Need was developed for farms fairly quickly, and this led to settlers encroaching on traditional Khoikhoi grazing land for farms, which lead to active warfare between the settlers and the Khoikhoi. This would have been a slow, infrequent thing if it were not for the actions of boisterous privateer-sailors of Praetor’s ships. A group of such men, drunk on rage after one of their friend’s farm was overrun by the natives and his wife murdered in a recent raid on settler lands, decided to gather a posse and, with a whole lot of guns, stormed a small village of the Khoikhoi and perpetrated a massacre. Looting and burning the village, they killed the inhabitants but took the remaining female portion that survived as slaves. A few of these were sold overseas.

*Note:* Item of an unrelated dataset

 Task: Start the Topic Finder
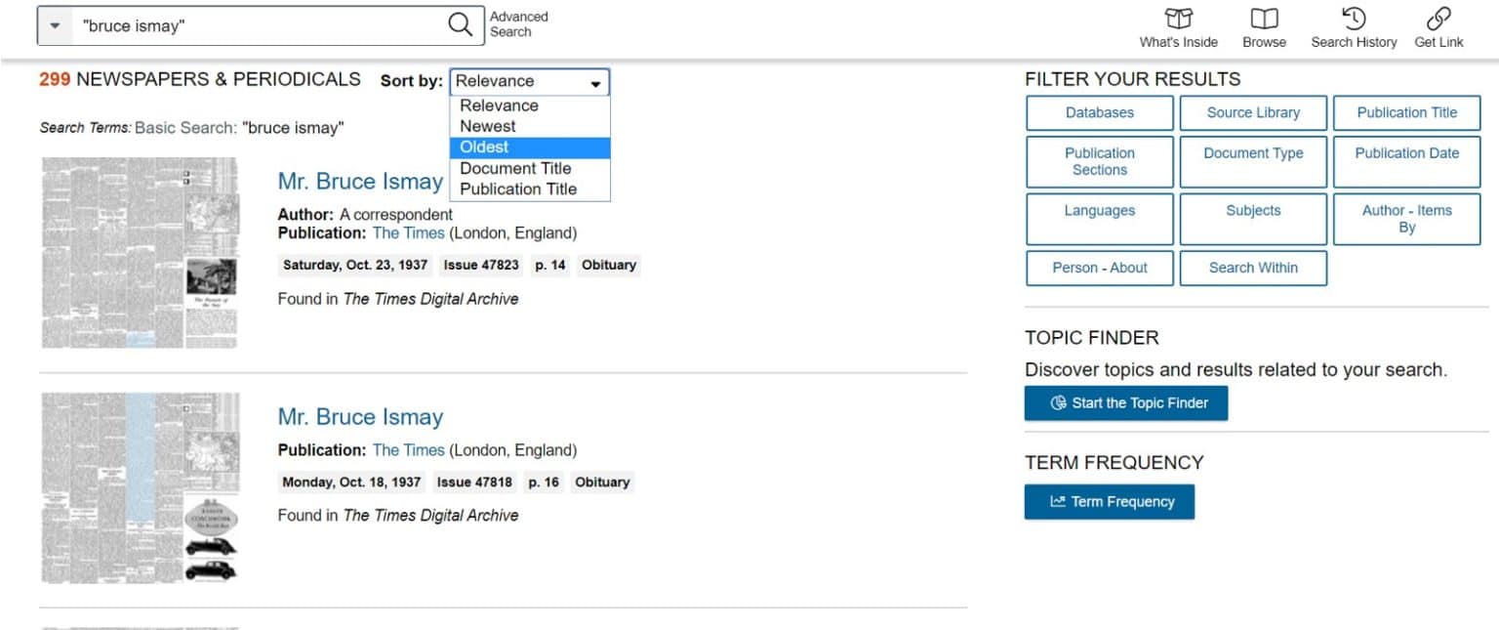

This rash action by the privateers of Praetor rallied several Khoikhoi tribes allied or associated with the village to go onto the warpath. Retaliatory attacks on the farms of the English settlers became too much for the townsfolk to bear. The hatred rose alongside the conflict until the colonists turned to the EIC for assistance. The chairman, feeling especially generous despite the early years for his company, agreed to hire mercenaries to help defend the company's investment.
In 1616, the combined force of mercenaries and militia colonists set out to secure their borders by destroying the aggressive tribes in what the colonists liked to call a 'campaign'. This is done so within a few of years. The mercenaries have taken the opportunity to loot and pillage whatever they can from the aggressive tribes. The immediate land is secure, with the Khoikhoi tribes being forced to move off lest they face the same fate as the tribes that fought back against the settlers. The bounty taken from the 'campaign' are land and slaves, with children being preferred for the ability to drill them while they are young. Most of these warring tribes had been, in the end, massacred by the hateful colonists and violently callous mercenaries.
With the end of what Drakan historians would call the "First Khoikhoi Disciplining", a new period of Drakan history would begin - the "Incursion Campaigns". The conflict is claimed by Drakan historians to have been the first demonstration of national spirit and unity - despite the EIC benefactors contributing most of the funding to the operation. It would be a slippery slope from there, with the anger and mistrust felt towards the natives by the colonists increasing as they grew.